Calvert County residents can enter local campaigns
WASHINGTON -- Federal employees who live in Calvert County, Md., soon will be permitted to run for local office as independent candidates and participate in local campaigns of independents, despite a law that exempts most government workers from such activities.
The Office of Personnel Management recently decided to exempt Calvert County residents from certain provisions of the Hatch Act, which prohibits federal workers from engaging in most political activities. Supporters of the Hatch Act believe that workers could be coerced by their employers into becoming politically involved.
el,.5l The exemption granted to Calvert County already applies to a number of other municipalities in Maryland and Virginia that have large populations of civil servants. The political systems of these areas could be "inhibited" by having a large proportion of residents who cannot participate, said Michael Orenstein, an OPM spokesman.
OPM's decision, which takes effect June 18, was made in response to a request from the five Calvert County commissioners, Mr. Orenstein said.
"Candidacy . . . shall not result in neglect of, or interference with, the performance of the duties of the employee," the OPM decision stated. Nor can holding local office "create a conflict or apparent conflict of interest."
Federal workers are prohibited under the Hatch Act from campaigning for H. Ross Perot, even though he is not affiliated with any political party, because his campaign is a partisan effort, according to OPM spokesman Orenstein.
Mr. Orenstein said the Hatch Act defines a partisan race for elective office as one in which at least one candidate represents a major party that received electoral votes in the previous election.
If Perot would run for a Calvert County office, however, local residents who are federal employees could work for him.
Federal workers don't have access to a fair employee complaint process because administrative judges lack legal protections "to ensure the impartiality and independence of their decisions," according to Rep. George W. Gekas, R-Pa.

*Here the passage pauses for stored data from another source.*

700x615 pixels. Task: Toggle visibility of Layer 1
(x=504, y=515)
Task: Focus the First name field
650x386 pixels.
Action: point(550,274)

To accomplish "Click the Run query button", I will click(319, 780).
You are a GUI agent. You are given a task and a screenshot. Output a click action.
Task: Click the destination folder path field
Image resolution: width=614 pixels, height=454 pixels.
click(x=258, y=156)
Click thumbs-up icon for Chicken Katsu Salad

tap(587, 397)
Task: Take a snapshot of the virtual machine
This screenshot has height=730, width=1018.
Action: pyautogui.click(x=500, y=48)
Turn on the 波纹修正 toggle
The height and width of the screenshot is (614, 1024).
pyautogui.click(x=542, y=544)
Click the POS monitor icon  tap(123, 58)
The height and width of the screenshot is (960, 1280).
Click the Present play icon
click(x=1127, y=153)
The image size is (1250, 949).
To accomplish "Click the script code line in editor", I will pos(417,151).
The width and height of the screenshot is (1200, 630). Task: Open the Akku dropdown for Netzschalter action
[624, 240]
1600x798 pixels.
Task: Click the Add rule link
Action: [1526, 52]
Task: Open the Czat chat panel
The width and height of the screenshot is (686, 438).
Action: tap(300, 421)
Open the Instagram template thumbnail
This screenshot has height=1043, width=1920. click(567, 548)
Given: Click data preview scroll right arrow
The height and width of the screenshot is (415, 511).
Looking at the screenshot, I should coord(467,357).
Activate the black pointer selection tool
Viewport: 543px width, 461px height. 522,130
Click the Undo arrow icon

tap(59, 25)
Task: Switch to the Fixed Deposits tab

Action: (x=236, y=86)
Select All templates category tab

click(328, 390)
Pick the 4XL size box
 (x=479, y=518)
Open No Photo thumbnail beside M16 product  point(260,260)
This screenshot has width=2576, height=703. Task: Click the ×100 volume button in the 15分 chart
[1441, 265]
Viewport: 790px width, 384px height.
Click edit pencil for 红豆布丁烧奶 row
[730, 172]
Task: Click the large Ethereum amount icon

Mr. Gekas last week introduced a bill that would give Merit Systems Protection Board administrative judges the same legal status as administrative law judges.
The board has direct oversight of the firing, suspension and pay of its 62 judges, based on reviews of the judges' decisions.
"The results of these reviews may influence a judge's overall performance rating and pay," said Mr. Gekas.
Administrative law judges, on the other hand, are drawn from a government-wide pool, making them relatively free from pressure by a particular agency. Also, their decisions are not subject to review, and their removal or suspension must be proved to be "for good cause," Mr. Gekas said.
Extending these protections to the board's judges would help "keep them free from political influence," he said.
The board's judges hear appeals from federal employees claiming that they have been fired or otherwise discriminated against because of "whistleblower" activities. The judges also rule on sexual harassment and equal employment opportunity cases.
About two-thirds of the full-time federal civilian work force, or about 2 million people, depend on the judges' decisions, Mr. Gekas said.
Under the bill, the board's judges would earn the same salary as administrative law judges, who currently are paid much more, according to Matt Shannon, counsel to the clerk of the merit system board.
Currently, the board's judges can reach the salary level of administrative law judges only through cash bonuses that are awarded to them based on their reviews, Mr. Gekas said.
In making the case for his bill, Mr. Gekas told the House that in a 1987 survey, 42 percent of female and 14 percent of male federal employees reported receiving "uninvited and unwelcome sexual attention."
From May 1985 to May 1987, the sexual harassment cost the federal government an estimated $267.3 million because of job turnover, lost productivity, sick leave and other factors, Mr. Gekas said.